What is being asked — Write the listing out again, all of it, word for word.
▽
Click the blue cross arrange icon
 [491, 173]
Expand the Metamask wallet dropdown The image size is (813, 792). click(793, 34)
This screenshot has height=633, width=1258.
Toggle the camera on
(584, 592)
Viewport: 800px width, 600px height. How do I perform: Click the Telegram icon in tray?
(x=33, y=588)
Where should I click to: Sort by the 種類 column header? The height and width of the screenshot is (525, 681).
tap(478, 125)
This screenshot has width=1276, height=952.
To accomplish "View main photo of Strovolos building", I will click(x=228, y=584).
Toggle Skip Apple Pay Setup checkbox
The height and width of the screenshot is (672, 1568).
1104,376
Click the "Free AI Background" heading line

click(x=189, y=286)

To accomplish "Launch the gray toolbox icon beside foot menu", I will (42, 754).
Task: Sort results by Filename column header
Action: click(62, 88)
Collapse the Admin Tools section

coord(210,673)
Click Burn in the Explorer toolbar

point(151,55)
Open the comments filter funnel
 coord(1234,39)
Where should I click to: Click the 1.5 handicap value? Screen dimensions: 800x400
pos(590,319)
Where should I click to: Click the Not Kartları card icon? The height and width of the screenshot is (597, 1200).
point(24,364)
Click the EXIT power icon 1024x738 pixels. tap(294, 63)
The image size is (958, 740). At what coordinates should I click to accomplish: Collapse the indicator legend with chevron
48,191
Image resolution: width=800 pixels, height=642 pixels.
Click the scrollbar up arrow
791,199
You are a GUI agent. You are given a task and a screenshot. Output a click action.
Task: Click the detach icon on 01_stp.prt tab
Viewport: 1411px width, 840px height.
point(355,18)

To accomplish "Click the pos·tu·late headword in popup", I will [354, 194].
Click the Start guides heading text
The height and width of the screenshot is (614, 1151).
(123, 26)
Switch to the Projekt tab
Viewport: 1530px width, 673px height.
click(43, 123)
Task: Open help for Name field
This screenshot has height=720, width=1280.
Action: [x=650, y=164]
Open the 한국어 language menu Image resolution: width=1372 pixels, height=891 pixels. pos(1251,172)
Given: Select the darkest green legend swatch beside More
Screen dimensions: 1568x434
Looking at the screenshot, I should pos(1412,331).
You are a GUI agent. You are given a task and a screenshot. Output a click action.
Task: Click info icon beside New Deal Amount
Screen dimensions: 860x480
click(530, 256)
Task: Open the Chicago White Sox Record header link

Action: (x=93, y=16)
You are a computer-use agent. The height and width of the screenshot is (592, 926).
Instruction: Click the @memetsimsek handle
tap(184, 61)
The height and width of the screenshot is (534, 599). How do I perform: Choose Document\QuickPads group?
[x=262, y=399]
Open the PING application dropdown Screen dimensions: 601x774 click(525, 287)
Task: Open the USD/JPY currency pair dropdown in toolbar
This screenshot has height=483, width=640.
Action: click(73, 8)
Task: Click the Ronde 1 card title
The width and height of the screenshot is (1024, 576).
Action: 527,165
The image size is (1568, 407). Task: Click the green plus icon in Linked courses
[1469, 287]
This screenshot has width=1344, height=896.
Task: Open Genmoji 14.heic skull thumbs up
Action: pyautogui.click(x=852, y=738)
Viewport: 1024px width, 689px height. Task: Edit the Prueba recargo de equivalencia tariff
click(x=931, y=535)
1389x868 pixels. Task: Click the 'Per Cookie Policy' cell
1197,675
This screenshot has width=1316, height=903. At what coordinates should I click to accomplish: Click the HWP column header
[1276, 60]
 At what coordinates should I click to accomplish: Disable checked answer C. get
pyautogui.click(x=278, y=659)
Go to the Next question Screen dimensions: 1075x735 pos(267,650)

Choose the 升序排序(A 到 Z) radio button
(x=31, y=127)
△
Reply to the exercise —
Click the blue cross arrange icon
 [491, 173]
Expand the Metamask wallet dropdown The image size is (813, 792). click(793, 34)
This screenshot has height=633, width=1258.
Toggle the camera on
(584, 592)
Viewport: 800px width, 600px height. How do I perform: Click the Telegram icon in tray?
(x=33, y=588)
Where should I click to: Sort by the 種類 column header? The height and width of the screenshot is (525, 681).
tap(478, 125)
This screenshot has width=1276, height=952.
To accomplish "View main photo of Strovolos building", I will click(x=228, y=584).
Toggle Skip Apple Pay Setup checkbox
The height and width of the screenshot is (672, 1568).
1104,376
Click the "Free AI Background" heading line

click(x=189, y=286)

To accomplish "Launch the gray toolbox icon beside foot menu", I will (42, 754).
Task: Sort results by Filename column header
Action: click(62, 88)
Collapse the Admin Tools section

coord(210,673)
Click Burn in the Explorer toolbar

point(151,55)
Open the comments filter funnel
 coord(1234,39)
Where should I click to: Click the 1.5 handicap value? Screen dimensions: 800x400
pos(590,319)
Where should I click to: Click the Not Kartları card icon? The height and width of the screenshot is (597, 1200).
point(24,364)
Click the EXIT power icon 1024x738 pixels. tap(294, 63)
The image size is (958, 740). At what coordinates should I click to accomplish: Collapse the indicator legend with chevron
48,191
Image resolution: width=800 pixels, height=642 pixels.
Click the scrollbar up arrow
791,199
You are a GUI agent. You are given a task and a screenshot. Output a click action.
Task: Click the detach icon on 01_stp.prt tab
Viewport: 1411px width, 840px height.
point(355,18)

To accomplish "Click the pos·tu·late headword in popup", I will [354, 194].
Click the Start guides heading text
The height and width of the screenshot is (614, 1151).
(123, 26)
Switch to the Projekt tab
Viewport: 1530px width, 673px height.
click(43, 123)
Task: Open help for Name field
This screenshot has height=720, width=1280.
Action: [x=650, y=164]
Open the 한국어 language menu Image resolution: width=1372 pixels, height=891 pixels. pos(1251,172)
Given: Select the darkest green legend swatch beside More
Screen dimensions: 1568x434
Looking at the screenshot, I should pos(1412,331).
You are a GUI agent. You are given a task and a screenshot. Output a click action.
Task: Click info icon beside New Deal Amount
Screen dimensions: 860x480
click(530, 256)
Task: Open the Chicago White Sox Record header link

Action: (x=93, y=16)
You are a computer-use agent. The height and width of the screenshot is (592, 926).
Instruction: Click the @memetsimsek handle
tap(184, 61)
The height and width of the screenshot is (534, 599). How do I perform: Choose Document\QuickPads group?
[x=262, y=399]
Open the PING application dropdown Screen dimensions: 601x774 click(525, 287)
Task: Open the USD/JPY currency pair dropdown in toolbar
This screenshot has height=483, width=640.
Action: click(73, 8)
Task: Click the Ronde 1 card title
The width and height of the screenshot is (1024, 576).
Action: 527,165
The image size is (1568, 407). Task: Click the green plus icon in Linked courses
[1469, 287]
This screenshot has width=1344, height=896.
Task: Open Genmoji 14.heic skull thumbs up
Action: pyautogui.click(x=852, y=738)
Viewport: 1024px width, 689px height. Task: Edit the Prueba recargo de equivalencia tariff
click(x=931, y=535)
1389x868 pixels. Task: Click the 'Per Cookie Policy' cell
1197,675
This screenshot has width=1316, height=903. At what coordinates should I click to accomplish: Click the HWP column header
[1276, 60]
 At what coordinates should I click to accomplish: Disable checked answer C. get
pyautogui.click(x=278, y=659)
Go to the Next question Screen dimensions: 1075x735 pos(267,650)

Choose the 升序排序(A 到 Z) radio button
(x=31, y=127)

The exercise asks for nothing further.